» PASSAGE PROVIDED:
· · · · · · ·
Wednesday, 2 March 2016

Haggai 2v1-9 Tell me what you see?

When you look at the UK and the vast number of people who are unreached with the gospel how do you feel and why? What about when you look at the unreached with the gospel, how do you feel about that? What about when it comes to your family, friends and neighbours?  I think generally we feel a bit discouraged, the task seems a bit too much.

Psychologists talk about different sorts of people, but they use all sorts of technical terms. I think the Hundred Acre wood is more helpful when we think about personality types.  We are all like one of the characters from the Winnie the Pooh stories; Piglet – timid and fearful, Pooh – slightly oblivious but cheerfully bungling through, Tigger – full of energy and an I can attitude that doesn’t quite match his ability, Rabbit – knows it all but rarely wants to get involved, Eeyore – the epitome of can’t do and glass half full. I wonder which you are as you think about reaching your area for Jesus?

Sometimes the task feels a bit overwhelming and then we have the disappointments of invitations offered and rejected, or a great conversation but which goes no further, or just an apathy to the gospel that is so difficult to deal with. One of the biggest dangers to our taking the gospel to the world is discouragement, and here we see God confront that danger in his people and give the remedy to it.

The danger of discouragement

Chapter 1 of Haggai ended with the people responding to God’s word with repentance and faith, as they go up to the hills bring wood and work on building the temple. But as Haggai 2 opens(1) it is almost a month later and discouragement has set it. They have been working hard but the temple is not finished yet, there is still more to be done. And the work has been really slow, not because they don’t want to do it but because other things keep on interrupting.
· · · · · · ·
» DATASET ROWS:
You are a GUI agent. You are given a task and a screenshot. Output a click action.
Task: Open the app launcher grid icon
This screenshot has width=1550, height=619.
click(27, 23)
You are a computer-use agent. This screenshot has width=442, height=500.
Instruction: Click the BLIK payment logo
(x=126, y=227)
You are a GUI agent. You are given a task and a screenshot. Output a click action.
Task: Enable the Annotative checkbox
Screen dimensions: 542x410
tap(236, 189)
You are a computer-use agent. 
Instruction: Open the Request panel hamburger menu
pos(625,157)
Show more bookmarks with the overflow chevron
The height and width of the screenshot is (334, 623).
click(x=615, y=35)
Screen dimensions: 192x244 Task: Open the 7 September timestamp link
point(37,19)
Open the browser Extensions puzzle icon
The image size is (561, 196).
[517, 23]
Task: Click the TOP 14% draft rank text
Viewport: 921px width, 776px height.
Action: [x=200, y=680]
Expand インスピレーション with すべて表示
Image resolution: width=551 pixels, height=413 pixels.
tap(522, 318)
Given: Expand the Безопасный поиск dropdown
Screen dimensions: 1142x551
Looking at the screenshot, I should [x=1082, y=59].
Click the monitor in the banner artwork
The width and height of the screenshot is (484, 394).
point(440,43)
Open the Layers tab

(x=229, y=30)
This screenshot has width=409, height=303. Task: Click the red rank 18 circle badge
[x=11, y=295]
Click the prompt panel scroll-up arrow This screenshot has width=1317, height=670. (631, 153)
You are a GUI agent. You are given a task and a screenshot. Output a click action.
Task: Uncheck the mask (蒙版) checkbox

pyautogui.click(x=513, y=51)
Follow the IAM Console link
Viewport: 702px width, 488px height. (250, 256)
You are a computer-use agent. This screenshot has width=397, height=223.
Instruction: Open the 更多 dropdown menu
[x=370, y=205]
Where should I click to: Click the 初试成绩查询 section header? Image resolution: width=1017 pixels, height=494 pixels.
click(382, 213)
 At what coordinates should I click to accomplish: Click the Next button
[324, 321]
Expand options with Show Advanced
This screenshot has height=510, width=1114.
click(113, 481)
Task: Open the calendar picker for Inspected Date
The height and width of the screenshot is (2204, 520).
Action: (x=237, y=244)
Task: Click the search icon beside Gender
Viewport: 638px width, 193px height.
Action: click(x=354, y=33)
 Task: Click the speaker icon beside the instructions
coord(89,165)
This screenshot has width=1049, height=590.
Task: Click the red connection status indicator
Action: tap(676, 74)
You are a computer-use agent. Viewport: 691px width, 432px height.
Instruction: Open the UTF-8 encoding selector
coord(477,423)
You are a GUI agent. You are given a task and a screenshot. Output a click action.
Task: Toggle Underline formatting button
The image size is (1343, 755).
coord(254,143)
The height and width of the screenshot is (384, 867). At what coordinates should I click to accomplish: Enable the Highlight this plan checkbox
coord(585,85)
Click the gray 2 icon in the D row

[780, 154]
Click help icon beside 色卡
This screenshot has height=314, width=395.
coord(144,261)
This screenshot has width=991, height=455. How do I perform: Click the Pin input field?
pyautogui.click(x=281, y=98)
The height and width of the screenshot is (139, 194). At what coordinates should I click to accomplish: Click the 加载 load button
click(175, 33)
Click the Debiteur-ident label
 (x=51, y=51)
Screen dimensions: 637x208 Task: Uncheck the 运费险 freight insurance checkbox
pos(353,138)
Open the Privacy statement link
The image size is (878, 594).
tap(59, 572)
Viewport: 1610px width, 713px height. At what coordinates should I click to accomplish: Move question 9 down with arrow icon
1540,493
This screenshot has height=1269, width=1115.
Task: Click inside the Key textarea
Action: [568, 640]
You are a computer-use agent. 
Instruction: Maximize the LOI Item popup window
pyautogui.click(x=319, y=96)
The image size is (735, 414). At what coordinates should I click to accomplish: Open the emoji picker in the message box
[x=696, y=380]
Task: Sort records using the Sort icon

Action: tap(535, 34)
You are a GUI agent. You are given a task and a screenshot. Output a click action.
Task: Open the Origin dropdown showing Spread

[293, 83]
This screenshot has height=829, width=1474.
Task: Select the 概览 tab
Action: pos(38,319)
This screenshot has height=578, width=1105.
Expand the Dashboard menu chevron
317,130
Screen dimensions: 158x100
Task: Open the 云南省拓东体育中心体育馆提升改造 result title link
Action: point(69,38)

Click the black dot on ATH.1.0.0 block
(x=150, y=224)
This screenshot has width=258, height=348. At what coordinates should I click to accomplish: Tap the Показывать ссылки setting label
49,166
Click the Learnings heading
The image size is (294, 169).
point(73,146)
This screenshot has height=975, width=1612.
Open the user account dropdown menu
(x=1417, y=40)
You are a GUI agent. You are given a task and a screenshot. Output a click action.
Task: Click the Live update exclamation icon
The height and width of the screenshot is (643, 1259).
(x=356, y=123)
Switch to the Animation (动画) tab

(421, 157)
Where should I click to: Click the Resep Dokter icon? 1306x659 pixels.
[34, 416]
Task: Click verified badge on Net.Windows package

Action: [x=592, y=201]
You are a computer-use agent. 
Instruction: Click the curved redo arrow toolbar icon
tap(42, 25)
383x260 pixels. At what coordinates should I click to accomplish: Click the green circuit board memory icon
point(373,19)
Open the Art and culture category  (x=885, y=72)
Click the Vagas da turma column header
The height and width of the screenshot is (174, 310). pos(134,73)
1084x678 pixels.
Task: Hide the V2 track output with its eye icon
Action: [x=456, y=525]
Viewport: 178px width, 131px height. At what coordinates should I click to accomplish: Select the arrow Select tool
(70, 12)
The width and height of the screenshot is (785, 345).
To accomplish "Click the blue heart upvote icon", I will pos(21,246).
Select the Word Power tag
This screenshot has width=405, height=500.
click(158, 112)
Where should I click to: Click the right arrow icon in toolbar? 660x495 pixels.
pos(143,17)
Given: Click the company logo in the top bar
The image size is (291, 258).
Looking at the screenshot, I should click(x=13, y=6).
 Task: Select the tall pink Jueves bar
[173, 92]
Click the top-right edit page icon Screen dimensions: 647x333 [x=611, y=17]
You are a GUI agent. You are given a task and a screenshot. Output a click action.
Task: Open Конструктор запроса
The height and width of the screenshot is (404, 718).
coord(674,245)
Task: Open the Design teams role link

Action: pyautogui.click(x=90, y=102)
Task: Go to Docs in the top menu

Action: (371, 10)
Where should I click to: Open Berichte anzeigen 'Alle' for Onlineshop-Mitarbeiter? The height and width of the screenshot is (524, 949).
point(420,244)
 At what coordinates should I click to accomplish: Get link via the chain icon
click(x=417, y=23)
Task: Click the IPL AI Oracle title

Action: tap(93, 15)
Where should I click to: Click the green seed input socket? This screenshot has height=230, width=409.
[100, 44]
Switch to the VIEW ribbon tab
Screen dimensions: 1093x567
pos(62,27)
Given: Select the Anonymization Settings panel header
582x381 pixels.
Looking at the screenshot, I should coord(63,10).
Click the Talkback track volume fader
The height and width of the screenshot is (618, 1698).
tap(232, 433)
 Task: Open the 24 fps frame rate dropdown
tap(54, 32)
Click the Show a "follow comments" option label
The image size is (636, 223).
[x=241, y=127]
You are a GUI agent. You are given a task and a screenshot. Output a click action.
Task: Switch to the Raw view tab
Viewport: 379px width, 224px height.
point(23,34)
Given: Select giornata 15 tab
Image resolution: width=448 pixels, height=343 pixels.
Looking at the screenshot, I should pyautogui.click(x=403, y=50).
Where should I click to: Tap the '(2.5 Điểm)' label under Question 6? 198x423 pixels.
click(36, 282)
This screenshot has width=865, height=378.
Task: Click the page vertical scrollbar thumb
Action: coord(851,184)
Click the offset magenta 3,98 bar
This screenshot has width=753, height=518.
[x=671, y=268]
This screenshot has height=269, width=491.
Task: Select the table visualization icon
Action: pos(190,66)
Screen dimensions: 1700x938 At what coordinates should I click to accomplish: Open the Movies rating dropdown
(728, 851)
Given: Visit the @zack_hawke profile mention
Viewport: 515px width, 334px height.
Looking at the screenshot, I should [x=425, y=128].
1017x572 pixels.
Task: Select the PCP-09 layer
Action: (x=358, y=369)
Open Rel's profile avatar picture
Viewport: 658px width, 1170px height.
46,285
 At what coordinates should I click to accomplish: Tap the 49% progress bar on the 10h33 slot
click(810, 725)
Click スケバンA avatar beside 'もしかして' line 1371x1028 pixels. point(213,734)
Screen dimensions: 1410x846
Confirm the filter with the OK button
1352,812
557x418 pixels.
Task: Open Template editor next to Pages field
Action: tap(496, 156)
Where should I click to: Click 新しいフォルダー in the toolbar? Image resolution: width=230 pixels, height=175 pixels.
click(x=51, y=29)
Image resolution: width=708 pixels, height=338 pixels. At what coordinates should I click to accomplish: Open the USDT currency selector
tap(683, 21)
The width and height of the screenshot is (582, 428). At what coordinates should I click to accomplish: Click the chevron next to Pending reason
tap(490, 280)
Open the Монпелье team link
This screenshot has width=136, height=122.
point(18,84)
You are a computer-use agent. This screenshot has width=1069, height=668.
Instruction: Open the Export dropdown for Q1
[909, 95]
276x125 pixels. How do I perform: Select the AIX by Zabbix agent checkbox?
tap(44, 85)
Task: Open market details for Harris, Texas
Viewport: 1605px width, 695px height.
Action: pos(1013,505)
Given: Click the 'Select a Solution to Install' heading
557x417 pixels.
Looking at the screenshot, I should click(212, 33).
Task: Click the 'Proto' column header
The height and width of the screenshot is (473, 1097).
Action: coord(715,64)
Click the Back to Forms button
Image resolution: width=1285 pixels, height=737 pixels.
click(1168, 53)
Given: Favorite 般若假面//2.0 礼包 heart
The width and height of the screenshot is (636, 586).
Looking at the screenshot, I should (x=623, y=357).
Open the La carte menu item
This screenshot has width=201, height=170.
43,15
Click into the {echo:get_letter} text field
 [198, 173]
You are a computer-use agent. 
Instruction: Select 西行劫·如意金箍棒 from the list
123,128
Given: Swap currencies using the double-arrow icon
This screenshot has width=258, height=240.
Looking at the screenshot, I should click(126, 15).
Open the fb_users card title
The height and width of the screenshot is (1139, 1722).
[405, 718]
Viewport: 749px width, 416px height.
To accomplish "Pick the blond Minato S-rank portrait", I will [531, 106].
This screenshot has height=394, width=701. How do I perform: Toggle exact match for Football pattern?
· · · · · · ·
» EXERCISE REQUIREMENTS:
- A) Answer these from the Haggai sermon:
(i) Which character is described as "timid and fearful"?
(ii) How much later is it when Haggai 2 opens?
(iii) What does the author call one of the biggest dangers to taking the gospel to the world?
- B) Reproduce the Haggai sermon word for word between "Wednesday, 2 March" and "bit too much.", inclusive.
- C) List every Winnie the Pooh character the Haggai sermon names.
The records play no part here.

» FULL ANSWERS:
- A)
(i) Piglet
(ii) Almost a month later
(iii) Discouragement

- B)
Wednesday, 2 March 2016

Haggai 2v1-9 Tell me what you see?

When you look at the UK and the vast number of people who are unreached with the gospel how do you feel and why? What about when you look at the unreached with the gospel, how do you feel about that? What about when it comes to your family, friends and neighbours?  I think generally we feel a bit discouraged, the task seems a bit too much.

- C)
Piglet
Pooh
Tigger
Rabbit
Eeyore